To translate the source IP address of data that meets translation conditions. In the most common scenarios, when the device is deployed at the internet egress and acts as a proxy for LAN users to access the internet, you must add a SNAT policy to translate the source IP address. On the IPv4 NAT tab, you can manage, add, or delete an SNAT policy. The SNAT process is shown in the following figure.

Configuration Example

If an enterprise needs to enable both LAN users and server groups to access the internet through Network Secure, you must add a SNAT policy on the Network Secure device. In this way, when data that is generated by accessing the internet through the network segments192.168.1.0/24 and 172.16.1.0/24 passes through Network Secure, its IP address can be translated into 1.2.1.1, the IP address of the Network Secure device's egress interface ETH1.

Step 1.Define LAN and WAN zones. Before you add an SNAT policy, navigate to Network > Zones and select the zone to which the interface belongs on the Zones page. Then, navigate to Objects > Network Objects and select the IP address group to which the LAN segment belongs. In this example, select WAN for the ETH1 interface and LAN for the ETH2 interface, and define the network segments 172.16.1.0/24 and 192.168.1.0/24 as Internal on the Network Objects tab.

Step 2.Add a NAT policy. Navigate to Policies > NAT > IPv4 NAT and click Add. Then, the Add IPv4 NAT dialog box appears. By default, Source NAT is selected. In the Basics section, enter the name of the policy in the Name field, enter a custom description in the Description field, and specify the Position and Schedule parameters.

Step 3.Set an Original Data Packet to comply with the policy.
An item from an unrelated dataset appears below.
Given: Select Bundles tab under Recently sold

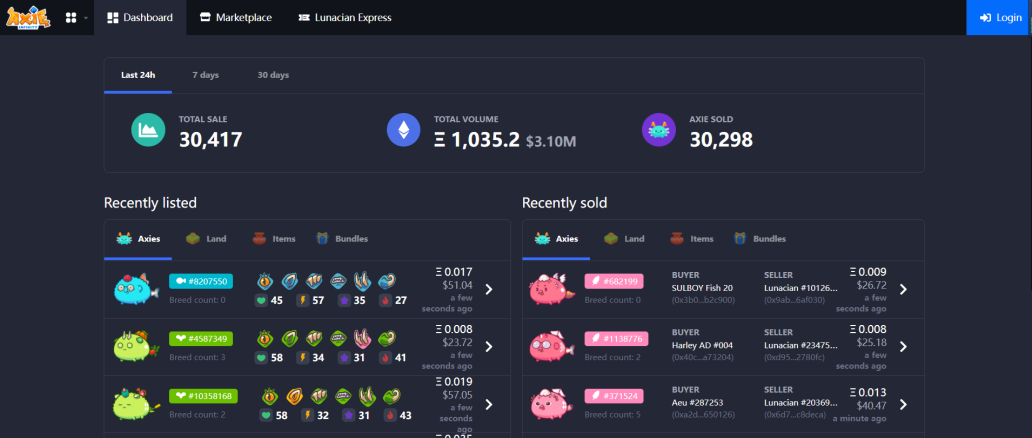Looking at the screenshot, I should tap(759, 239).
• Src Zone and Src Address: Select the source IP address for which an SNAT policy is added. This is because only data from the specified source zone and specified source IP address can match this policy to enable SNAT. If the routing interface acts as a proxy for LAN users to access the internet, you can set the Src Zone parameter to LAN and the Src Address parameter to Internal or All. In this example, select LAN for the Src Zone parameter and Internal for the Src Address parameter.
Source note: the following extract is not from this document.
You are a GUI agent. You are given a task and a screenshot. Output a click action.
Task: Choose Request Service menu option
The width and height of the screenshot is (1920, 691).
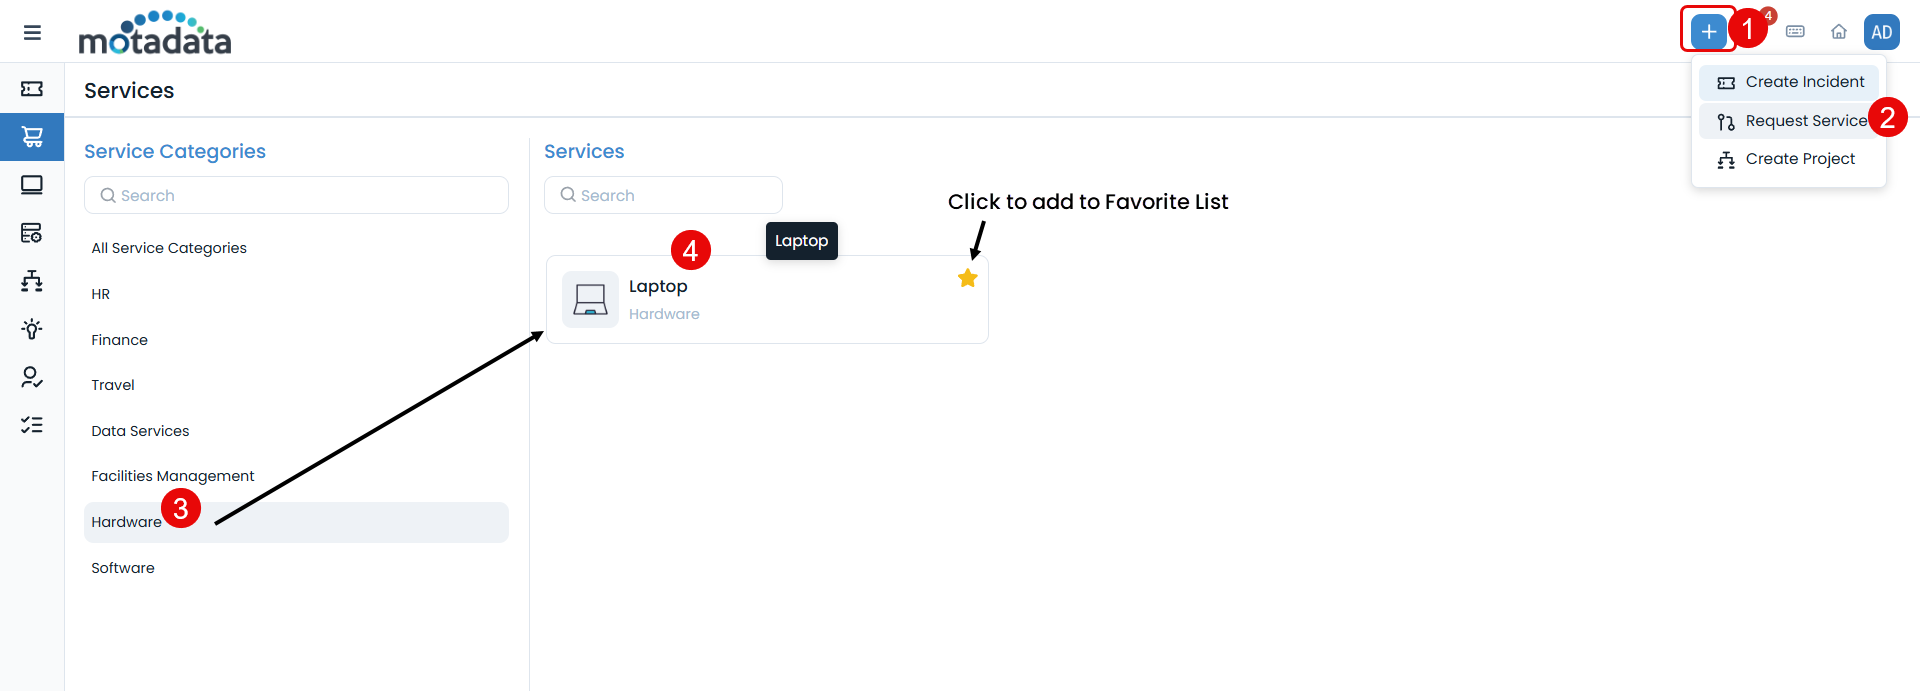pos(1789,121)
• Dst Zone/Interface and Dst Address: Set destination data that complies with the policy, such as data to the specified destination zone, accessing the specified destination IP address group, and outgoing from the specified interface. If the routing interface acts as a proxy for LAN users to access the internet, you can set the Dst Zone/Interface parameter to WAN and the Dst Address parameter to All. In this example, select WAN for the Dst Zone/Interface parameter and All for the Dst Address parameter.

• Services: Set this parameter if SNAT is set only for the data conforming to the specified protocol, source port, and destination port. To set this parameter, click the drop-down list. In this example, you do not need to set this parameter, and any is selected by default.
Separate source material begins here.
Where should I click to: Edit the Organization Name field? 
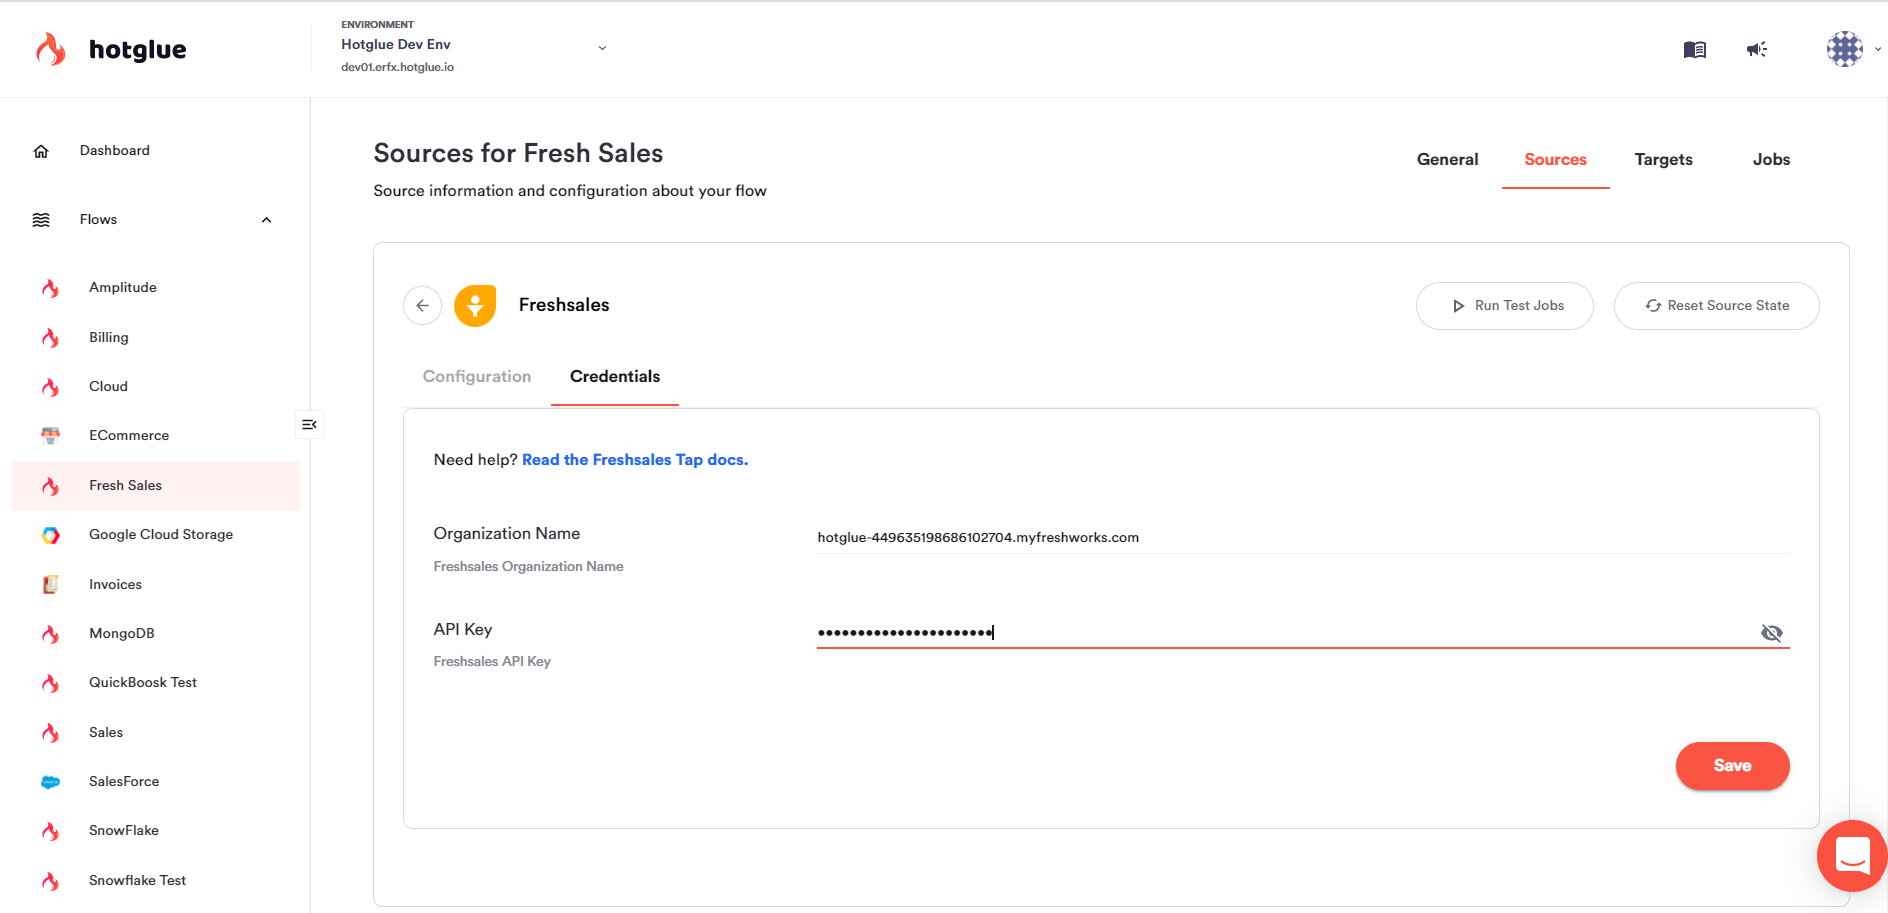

Step 4.Set a Translated Data Packet. If you select Source NAT for Type, set a specified IP address to which the source IP address of data conforming to the specified source IP address, destination IP address, and service is translated. You can select Outbound Interface, IP Range, IP Address, Network Object, or Untranslated for the Translate Src IP To parameter. In this example, select Outbound Interface from the drop-down list.

• Mode: You can set the Mode parameter to Dynamic NAT or Static NAT after selecting an IP range.

• Sticky: You can configure the sticky mode after selecting an IP range or network object. The sticky NAT escape feature ensures traffic continuity in case of port request failure through sticky NAT by requesting ports from the configured IP addresses. When entering the escape mode, an alert log will be generated to notify you that the current network environment has entered the sticky NAT escape mode. Two escape modes, Strict Mode and Loose Mode, are supported. When in Strict Mode, packets with the same source IP address are assigned the same IP address because the source IP addresses of the packets serve as the keys for IP address querying from the IP range or IP object. However, in the event of port resource request failure, an error log is printed, and the "droplist" process starts. When in Loose Mode, in the event of port resource request failure through sticky NAT, Network Secure moves forward from the failed IP address (a.b.c.d) to the next IP address within the configured IP range for requesting a port. If the port request succeeds, the resource is returned; if the port request fails, Network Secure proceeds to the next IP address to request a port until the last IP address in the configured IP range is reached. If no port is available after Network Secure proceeds to the last IP address, Network Secure moves backward from the failed IP address (a.b.c.d) to the previous IP address for requesting a port. If the port request succeeds, the resource is returned; if the port request fails, Network Secure proceeds to the previous IP address to request a port until the first IP address in the configured IP range is reached. If no port is available from all IP addresses in the IP range, an error log is printed, and the "droplist" process starts.

• Advanced: You can configure advanced settings after selecting an IP Range, IP Address, or Network Object.

You can click Settings to enable or disable Port Pre-allocation, as shown in the following figure.

Step 5.Save the configuration. Finally, click Save. Then, the configuration of the SNAT policy is complete.

Step 6.After the application control strategy from the LAN to the WAN is allowed, use a PC in the LAN segment to normally access the WAN.